Because really, what do we hold sacred anymore? What ritual or right of passage exists in our society? What do kids earn these days? The tip of Mike’s belt has three stripes of athletic tape on it now. They call his name, he bows to his coaches, the class claps for him, and he beams at me through the window. He’s earned those stripes. 

 The ceremony takes seconds. It’s simple and moving, and in the end, a thin piece of athletic tape transcends its purpose.IMG_3493 (1)

 My son’s first love is basketball, Fortnite and Star Wars are never far from his mind, and he still calls for me when he’s scared at night, but undoubtedly something inside of him has changed. He makes better decisions and speaks with confidence. I believe jiu-jitsu has a great deal to do with his metamorphosis.

***

 Rob, the owner of Bushido Jiu-Jitsu Academy in Manchester and Hebron, CT, stood next to me at one of Mike’s classes. We watched both of our sons on the mat. 

 “When are we gonna get you out there?” he asked.

 A short discussion later, I agreed to try it. 

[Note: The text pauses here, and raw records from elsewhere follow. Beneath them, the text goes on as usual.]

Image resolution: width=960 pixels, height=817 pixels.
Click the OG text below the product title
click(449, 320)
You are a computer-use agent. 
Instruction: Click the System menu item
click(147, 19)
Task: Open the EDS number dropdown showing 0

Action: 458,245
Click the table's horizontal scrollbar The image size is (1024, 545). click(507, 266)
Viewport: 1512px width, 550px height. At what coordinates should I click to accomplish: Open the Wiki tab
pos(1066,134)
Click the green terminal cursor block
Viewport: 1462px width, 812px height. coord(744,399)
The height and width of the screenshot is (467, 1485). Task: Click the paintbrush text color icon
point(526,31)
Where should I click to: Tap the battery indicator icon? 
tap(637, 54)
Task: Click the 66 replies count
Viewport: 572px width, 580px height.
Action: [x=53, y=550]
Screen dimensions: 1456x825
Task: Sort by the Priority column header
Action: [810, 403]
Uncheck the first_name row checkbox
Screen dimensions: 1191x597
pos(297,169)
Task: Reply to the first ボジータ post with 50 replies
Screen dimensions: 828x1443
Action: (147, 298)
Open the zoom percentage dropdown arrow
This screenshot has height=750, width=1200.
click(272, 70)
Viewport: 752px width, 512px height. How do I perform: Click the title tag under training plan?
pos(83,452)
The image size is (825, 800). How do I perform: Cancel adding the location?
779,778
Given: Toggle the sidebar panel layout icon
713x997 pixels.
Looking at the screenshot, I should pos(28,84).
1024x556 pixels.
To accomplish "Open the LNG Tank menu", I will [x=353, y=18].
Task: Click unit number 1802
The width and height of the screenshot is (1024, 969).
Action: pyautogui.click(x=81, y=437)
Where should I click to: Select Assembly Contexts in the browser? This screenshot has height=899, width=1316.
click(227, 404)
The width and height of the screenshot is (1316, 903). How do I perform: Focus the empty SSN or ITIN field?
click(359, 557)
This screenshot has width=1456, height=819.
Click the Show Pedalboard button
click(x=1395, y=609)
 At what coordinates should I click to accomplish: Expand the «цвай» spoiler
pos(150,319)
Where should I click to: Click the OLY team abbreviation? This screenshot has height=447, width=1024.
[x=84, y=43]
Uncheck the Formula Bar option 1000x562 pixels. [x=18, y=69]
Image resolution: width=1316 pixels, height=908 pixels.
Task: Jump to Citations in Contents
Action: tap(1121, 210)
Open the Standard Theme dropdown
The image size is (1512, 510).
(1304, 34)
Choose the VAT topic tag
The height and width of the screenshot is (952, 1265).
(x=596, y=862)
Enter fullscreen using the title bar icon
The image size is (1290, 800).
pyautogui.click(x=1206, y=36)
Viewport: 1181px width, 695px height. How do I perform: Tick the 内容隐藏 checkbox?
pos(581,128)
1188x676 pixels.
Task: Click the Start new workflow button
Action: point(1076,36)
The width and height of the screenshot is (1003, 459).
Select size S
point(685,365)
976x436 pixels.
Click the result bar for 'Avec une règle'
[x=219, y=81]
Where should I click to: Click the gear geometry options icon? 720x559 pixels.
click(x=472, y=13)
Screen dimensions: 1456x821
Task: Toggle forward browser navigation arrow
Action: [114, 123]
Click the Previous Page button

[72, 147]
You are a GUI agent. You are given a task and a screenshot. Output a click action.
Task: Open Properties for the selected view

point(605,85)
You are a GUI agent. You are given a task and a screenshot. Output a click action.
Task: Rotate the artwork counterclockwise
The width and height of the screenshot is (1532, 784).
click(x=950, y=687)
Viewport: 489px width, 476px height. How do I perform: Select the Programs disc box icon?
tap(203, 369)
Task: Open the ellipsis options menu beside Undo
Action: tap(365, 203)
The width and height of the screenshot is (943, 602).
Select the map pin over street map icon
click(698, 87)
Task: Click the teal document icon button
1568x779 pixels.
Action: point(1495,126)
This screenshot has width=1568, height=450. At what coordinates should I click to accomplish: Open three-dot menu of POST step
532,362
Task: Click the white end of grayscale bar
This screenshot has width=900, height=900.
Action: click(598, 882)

 My first day was weird. I stood there in sweatpants and a tee-shirt surrounded by men and women of all ages in gis and belts of various colors. 

 I had that feeling I get whenever I start something new. I’m too old, too out of shape, and too fat to be here. I’m going to make an ass of myself. 

 The three-minute warm-up had me gasping for breath. We started to get into the technical stuff, and a large man immediately approached me. 

 All my fears were about to be realized. 

 Without hesitation, he took me under his wing. The next ninety minutes flew by. I left there more tired and more full of energy than I had felt in twenty years. I was encouraged and coached with every step.

 The people there are always laughing and busting on each other. It made me feel part of something, like a team or a family.

 A week later, I had my gi. The jacket doesn’t quite close, and the pants are desperate to untie, but I don’t care.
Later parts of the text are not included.